* Document excerpt *
────

Community Corner

UPS Trucks — Sometimes 20 At A Time — Are Clogging This Park Slope Street, Neighbors Say

Have you ever seen this happen on Ninth Street, between Seventh and Eighth avenues?

PARK SLOPE, BROOKLYN — Bob Levine started noticing something odd a few years ago on his Park Slope block. A handful of UPS trucks, sometimes as many as 20, would linger on his street for a few minutes before driving off.

Levine lives on Ninth Street between Seventh and Eighth Avenues and says the trucks line both sides of the street, blocking parking spaces and bike lanes while creating a traffic jam on one of the neighborhoods largest roads.

"It gets to the point where there’s one lane in the middle of it, and traffic going one direction has to wait until the traffic going the other way gets through," said Levine, the president of the Ninth Street 500 Block Association and member of Community Board 6.

Find out what's happening in Park Slopefor free with the latest updates from Patch.

Find out what's happening in Park Slopefor free with the latest updates from Patch.

Levine said he isn't sure what the drivers are doing.

"They seem to either just sit and talk to each other, or exchange packages. They’re probably rerouting packages to make it easy for themselves," he said.

"I don’t know if they’re sitting and eating but they’re sitting and talking. I don’t know if it’s a lunch break or whatever it is."

One of Levine's hunches proved to be true.

UPS does, indeed, use the road as a drop-off location to swap packages with each other. But City Councilman Brad Lander's office said it is working with UPS to find a different location after residents voiced their complaints.

────

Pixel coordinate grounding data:
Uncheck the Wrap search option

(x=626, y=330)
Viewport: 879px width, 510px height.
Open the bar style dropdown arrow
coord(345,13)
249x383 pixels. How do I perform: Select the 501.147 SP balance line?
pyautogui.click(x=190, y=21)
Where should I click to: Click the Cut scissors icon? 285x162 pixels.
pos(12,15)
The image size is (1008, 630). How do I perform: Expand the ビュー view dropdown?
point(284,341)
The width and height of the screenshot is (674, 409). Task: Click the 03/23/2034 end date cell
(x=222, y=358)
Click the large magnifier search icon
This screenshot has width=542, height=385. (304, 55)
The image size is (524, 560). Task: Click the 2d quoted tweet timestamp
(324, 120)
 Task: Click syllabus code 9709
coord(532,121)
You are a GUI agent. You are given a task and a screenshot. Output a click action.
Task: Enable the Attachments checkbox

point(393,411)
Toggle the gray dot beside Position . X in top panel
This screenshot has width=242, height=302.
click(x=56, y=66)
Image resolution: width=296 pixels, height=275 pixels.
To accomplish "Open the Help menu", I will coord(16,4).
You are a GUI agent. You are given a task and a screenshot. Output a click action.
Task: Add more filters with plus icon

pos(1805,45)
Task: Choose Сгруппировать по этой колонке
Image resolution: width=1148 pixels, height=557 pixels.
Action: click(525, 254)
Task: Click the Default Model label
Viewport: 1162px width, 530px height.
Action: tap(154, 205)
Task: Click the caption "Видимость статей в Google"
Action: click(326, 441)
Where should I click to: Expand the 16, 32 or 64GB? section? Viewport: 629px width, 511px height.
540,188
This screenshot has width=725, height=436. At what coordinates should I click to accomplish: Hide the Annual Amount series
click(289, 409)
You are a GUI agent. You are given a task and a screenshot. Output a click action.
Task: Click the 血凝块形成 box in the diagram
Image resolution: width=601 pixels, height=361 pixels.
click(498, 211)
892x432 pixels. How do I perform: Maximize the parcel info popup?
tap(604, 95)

────

* Task to complete *
Could you set down the full article about UPS trucks on Ninth Street again, word for word?

* Exercise solution *
Community Corner

UPS Trucks — Sometimes 20 At A Time — Are Clogging This Park Slope Street, Neighbors Say

Have you ever seen this happen on Ninth Street, between Seventh and Eighth avenues?

PARK SLOPE, BROOKLYN — Bob Levine started noticing something odd a few years ago on his Park Slope block. A handful of UPS trucks, sometimes as many as 20, would linger on his street for a few minutes before driving off.

Levine lives on Ninth Street between Seventh and Eighth Avenues and says the trucks line both sides of the street, blocking parking spaces and bike lanes while creating a traffic jam on one of the neighborhoods largest roads.

"It gets to the point where there’s one lane in the middle of it, and traffic going one direction has to wait until the traffic going the other way gets through," said Levine, the president of the Ninth Street 500 Block Association and member of Community Board 6.

Find out what's happening in Park Slopefor free with the latest updates from Patch.

Find out what's happening in Park Slopefor free with the latest updates from Patch.

Levine said he isn't sure what the drivers are doing.

"They seem to either just sit and talk to each other, or exchange packages. They’re probably rerouting packages to make it easy for themselves," he said.

"I don’t know if they’re sitting and eating but they’re sitting and talking. I don’t know if it’s a lunch break or whatever it is."

One of Levine's hunches proved to be true.

UPS does, indeed, use the road as a drop-off location to swap packages with each other. But City Councilman Brad Lander's office said it is working with UPS to find a different location after residents voiced their complaints.